In terms of the value of technological innovation, through multi-modal data fusion, combining visible light imaging, reflectance spectroscopy, mass spectrometry, fluorescence spectroscopy and other technologies; using AI to model non-linear relationships, revealing complex dependencies that are difficult to discover by traditional methods; and realizing cross-scalar integration to achieve unified analysis of data from the molecular to the planetary scales, which will bring new technological means and analytical perspectives to scientific research.

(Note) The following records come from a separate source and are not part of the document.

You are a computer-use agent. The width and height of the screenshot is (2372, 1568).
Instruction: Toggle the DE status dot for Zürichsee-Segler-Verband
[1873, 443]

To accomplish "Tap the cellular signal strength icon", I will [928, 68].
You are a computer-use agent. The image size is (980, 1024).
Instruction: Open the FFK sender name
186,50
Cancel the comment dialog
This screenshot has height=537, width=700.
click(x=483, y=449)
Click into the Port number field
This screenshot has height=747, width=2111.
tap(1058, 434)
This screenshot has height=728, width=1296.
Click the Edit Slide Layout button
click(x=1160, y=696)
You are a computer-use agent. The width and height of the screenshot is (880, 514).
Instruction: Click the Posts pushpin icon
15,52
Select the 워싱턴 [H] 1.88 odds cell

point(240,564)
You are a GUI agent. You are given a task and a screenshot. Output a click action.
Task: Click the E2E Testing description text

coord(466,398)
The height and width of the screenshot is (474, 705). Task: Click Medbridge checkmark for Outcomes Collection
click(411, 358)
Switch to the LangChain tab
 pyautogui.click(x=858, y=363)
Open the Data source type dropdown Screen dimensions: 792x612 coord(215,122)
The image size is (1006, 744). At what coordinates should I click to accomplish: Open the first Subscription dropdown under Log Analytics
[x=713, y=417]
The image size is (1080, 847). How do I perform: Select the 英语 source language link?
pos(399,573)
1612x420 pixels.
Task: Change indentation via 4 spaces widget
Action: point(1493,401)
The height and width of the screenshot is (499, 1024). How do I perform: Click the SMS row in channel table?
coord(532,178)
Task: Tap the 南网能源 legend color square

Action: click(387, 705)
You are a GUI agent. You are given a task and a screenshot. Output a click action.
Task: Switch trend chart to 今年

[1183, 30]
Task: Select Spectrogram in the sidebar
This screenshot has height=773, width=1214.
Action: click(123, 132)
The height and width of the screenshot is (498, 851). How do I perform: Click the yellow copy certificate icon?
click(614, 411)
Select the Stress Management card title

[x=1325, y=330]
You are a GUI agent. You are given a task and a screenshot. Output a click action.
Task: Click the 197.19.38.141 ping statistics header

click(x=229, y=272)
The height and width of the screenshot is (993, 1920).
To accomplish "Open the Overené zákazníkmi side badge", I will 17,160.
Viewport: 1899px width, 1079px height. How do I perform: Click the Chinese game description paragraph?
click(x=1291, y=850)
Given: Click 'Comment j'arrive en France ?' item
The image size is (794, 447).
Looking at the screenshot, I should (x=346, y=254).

At the level of open science promotion, we actively practice the FAIR principle, realise the discoverability, accessibility, interoperability and reusability of data; effectively improve the repeatability of research, reduce unnecessary duplication of work and enhance scientific reproducibility; and lower the barriers to innovation, especially help breakthroughs in interdisciplinary fields, and promote the sharing of scientific research results and innovation.

In terms of practical application prospects, it can provide a data analysis basis for planetary exploration missions such as Mars; optimise the process of life detection and improve the accuracy and efficiency of biomarker identification; establish better criteria for judging habitable environments and help assess the habitability of planets, which is of great practical value to planetary exploration and life research.

DARES 2025: A Key Pillar of NASA's Open Science Initiative

This whitepaper is a core component of NASA's Open Science Roadmap, DARES 2025, and represents a significant deployment of NASA's efforts to advance Open Science Infrastructure, AI Research Enablement, and Data Democratisation. As the title of the white paper reveals: in the interstellar exploration of the AI era, the openness and interconnectivity of the data ecosystem will be a decisive force for scientific progress.